ELLSWORTH, Maine — It looks like the coming winter scallop season will be cut short in Cobscook Bay for the second year in a row, according to a state official.
The Maine Department of Marine Resources held an informational meeting Monday night in Ellsworth, and plans to hold more in Whiting and in Hallowell over the next week, to make sure scallop fishermen understand the various types of limited access and area closures that will be in effect for the 2012-2013 scallop fishing season.
Trisha DeGraaf, resource management coordinator for DMR, told about two dozen people at the Ellsworth meeting Monday night that scallop growth this past year in Cobscook Bay, historically one of the most productive scallop fishing grounds in the state, has not been as good as officials had hoped it would be.
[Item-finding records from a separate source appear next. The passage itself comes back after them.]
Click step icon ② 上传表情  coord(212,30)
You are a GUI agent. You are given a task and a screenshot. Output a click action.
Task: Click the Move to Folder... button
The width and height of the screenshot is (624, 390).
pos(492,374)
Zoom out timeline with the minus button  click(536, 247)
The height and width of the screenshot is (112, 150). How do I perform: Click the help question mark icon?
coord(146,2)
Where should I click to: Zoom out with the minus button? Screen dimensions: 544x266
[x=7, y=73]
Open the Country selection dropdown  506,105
Last season, only two weeks after the season began, state regulators brought scallop fishing to an abrupt halt in a large, central portion of Cobscook Bay. The decision to close the area was made after fishermen told regulators they were catching plenty of scallops but not many of them met the four-inch minimum size requirement for harvesting.
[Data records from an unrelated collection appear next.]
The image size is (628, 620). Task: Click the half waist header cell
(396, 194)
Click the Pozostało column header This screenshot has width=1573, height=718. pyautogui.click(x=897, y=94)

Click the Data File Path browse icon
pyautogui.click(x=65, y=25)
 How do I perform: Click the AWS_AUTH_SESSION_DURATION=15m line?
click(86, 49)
DeGraaf said Monday that a recent survey of scallops in Cobscook Bay indicated that there are a lot of them, but 85 percent of them are below legal size. She said DMR officials had hoped more of the scallops in the bay would be of legal size by now but that their growth rate seems to have slowed.
“We’re not sure why,” she said. “There’s definitely a lot of [scallops] down there.”
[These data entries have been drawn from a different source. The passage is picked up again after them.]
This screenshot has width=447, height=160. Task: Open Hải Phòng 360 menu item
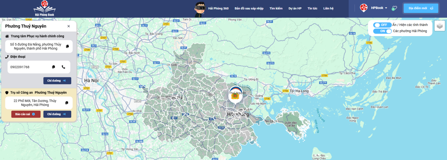click(218, 8)
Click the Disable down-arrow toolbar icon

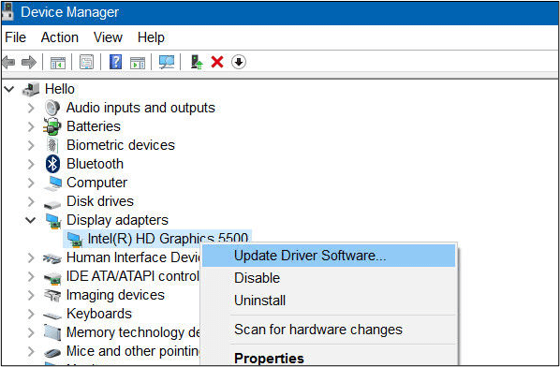[239, 62]
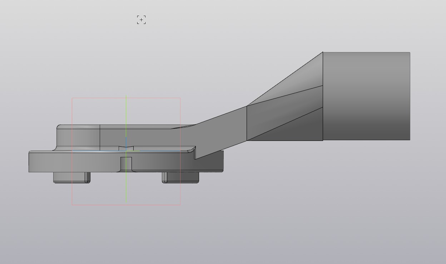The image size is (446, 264).
Task: Click the raised upper body's left rounded section
Action: 78,137
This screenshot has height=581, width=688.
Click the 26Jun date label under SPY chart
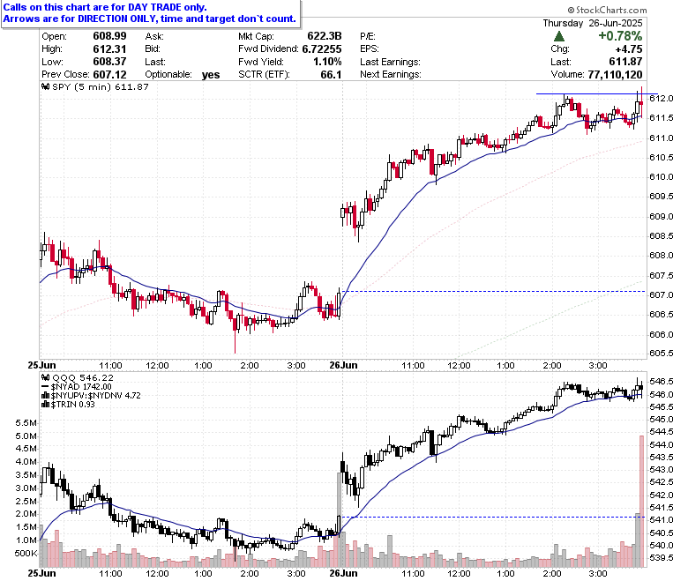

DeGraaf said she expects that the department will close Cobscook Bay to scallop fishing with an emergency declaration before March 20, when Maine’s scallop season is expected to end. In Cobscook Bay, scallop fishing currently is scheduled to be allowed for 44 days spread out over December, January and March. Regardless of whether DMR ends the season early in Cobscook Bay, no scallop fishing will be allowed in the bay in February.
“It’s probably more likely a question of when” fishing in the bay will be shut down early rather than if, DeGraaf said.
Scallop fishing along the entire Maine coast is scheduled to begin on Sunday, Dec. 2. In Zones 1 and 2, the dividing line of which is in western Penobscot Bay, scallop fishing will be permitted for 70 days, including 19 weekdays in February. Cobscook Bay is considered to be Zone 3 under DMR regulations.
As in previous years, any licensed Maine scallop fisherman will continue to be allowed to fish in any open area, regardless of what zone it is in.
Prior to 2009, there were no closed scallop fishing areas along Maine’s coast, but declining stocks then prompted state officials to take action. The state closed a dozen areas along the coast to scallop fishing for three years, with those closures expiring last spring.
For this season, those closures have been turned into limited access areas, where fishing will be allowed only one or two days a week. In addition, nine new areas along the coast between Casco and Chandler bays will be closed just for the 2012-2013 season.
The state also has adopted a rotational closure plan for Zone 2, between western Penobscot Bay and Lubec, that is expected to result in two-thirds of the eastern Maine coastline being closed to scallop fishing from late 2014 to early 2022. For the next two winter scallop seasons, starting next month until early 2014, one-third of the areas in Zone 2 will be closed to scallop fishing.
Among other measures adopted for the 2012-2013 scallop season are a 185-pound daily harvest limit in zones 1 and 2 and a 90-pound daily limit in Zone 3.
Another meeting about the 2012-2013 scallop season was expected to be held 4-6 p.m. Nov. 20 at the town office in Whiting. A third meeting is scheduled at the same time on Tuesday, Nov. 27, in room 106 of the state’s Natural Resources Service Center in Hallowell.